An unusual plea for veterinary clinics to donate money to a state laboratory so it can diagnose a mysterious syndrome hurting New Hampshire’s dogs is another reminder that we aren’t doing enough to spot emerging diseases – as if a reminder was needed after COVID.
The plea was sent out earlier this month to members of the New Hampshire Veterinary Medical Association from David Needle, a senior veterinary pathologist at the New Hampshire Veterinary Diagnostic Laboratory. It asked veterinarians to donate a small amount of money to a state program to perform more genetic tests and try to pin down a puzzling outbreak of respiratory problems in dogs.
The outbreak, which seems to have affected hundreds of dogs in parts of New Hampshire with serious, long-lasting coughs and breathing problems, is classified as a syndrome at the moment – a collection of symptoms with no known cause. “It might not even be just one disease,” Needle said Monday.
Tests on affected dogs have shown that the symptoms are not due to pathogens that cause kennel cough or pneumonia, so the next step is to start broader testing of many samples from affected animals to find what they have in common. But that takes staffing and lab supplies and time that haven’t been budgeted for.
“(This) has highlighted a lack of resources for investigational diagnostics. Similar incidents of unidentified animal disease occur on a regular basis, so developing a N.H. Veterinary Investigational Diagnostics Fund could return big dividends,” Needle wrote in his pitch.
Needle said that a few thousand dollars of donations have come in, enough to perform a number of the tests and, with existing funds, perhaps get a small pilot project going. The tests cost roughly $200 per sample once “preparation, extraction, sequencing, and bioinformatics analysis for pathogen detection” is factored in, Needle wrote. “At present, we have a small amount of money to test a few samples for this morbidity event, but to complete this diagnostic investigation, more funds are required.”
Money will also be needed to pay for autopsies on dead dogs to help pin down the matter.
Needle said he has been worried for some time about how a shortage of medical surveillance leaves us vulnerable in a rapidly changing world. The problem isn’t merely that we need early notice of new viral or bacterial diseases such as COVID-19. We also need to be alerted to the movement of existing diseases into places they aren’t expected.
Needle pointed to the fact that gastropods such as snails can carry the bacteria which causes listeria, which can sicken animals and people. Climate change is allowing many new species to thrive in New Hampshire and it’s possible that invasive gastropods are the reason New Hampshire biologists are seeing listeria in wild animals such as foxes for the first time.
But dealing with increasing changes in public health issues will take more than a few extra staffers in existing laboratories, Needle said. A change in approach is necessary.
“That’s the idea of One Health,” he said. This is the name of a loose program, cited by the CDC as well as global health programs, that recognizes the interconnection of the health of people, domestic and wild animals, plants and ecosystems and uses it to shape disease control.
It’s mostly a good idea rather than a policy at the moment, but perhaps the continuing drumbeat of unexpected diseases will force us to wake up.

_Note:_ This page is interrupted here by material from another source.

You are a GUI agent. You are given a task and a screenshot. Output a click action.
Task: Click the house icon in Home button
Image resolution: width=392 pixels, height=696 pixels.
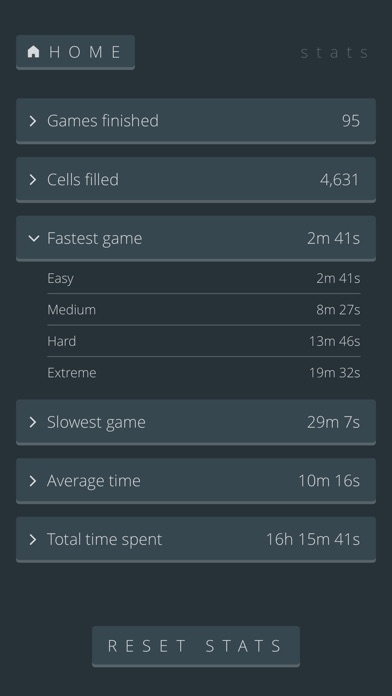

A small example of a change in thinking is wastewater surveillance, in which sewage is tested to spot disease outbreaks. That technology has been available for a while but nobody wanted to pay for it until COVID-19 came along; now there’s a discussion about making it a regular part of public health monitoring.
Any attempt to increase medical surveillance, whether for people, animals, plants or anything else, will be a tough sell in do-as-little-as-possible New Hampshire, where a love of tax cuts and “efficiency” has created a culture of being penny-wise and pound-foolish. It’s the sort of intelligent action that requires government action, since private businesses will never do something with so little return on investment, and a distressing number of our lawmakers oppose the idea of government doing much of anything, hoping volunteers will somehow fill the bill.
Speaking of volunteers, there’s no formal pitch for public funding but if you’re psyched about this cause, you can mail a check to the New Hampshire Veterinary Medical Association, with “Investigational Diagnostics Fund” in the memo field. Address is NHVMA,PO Box 247 Amherst, NH 03031.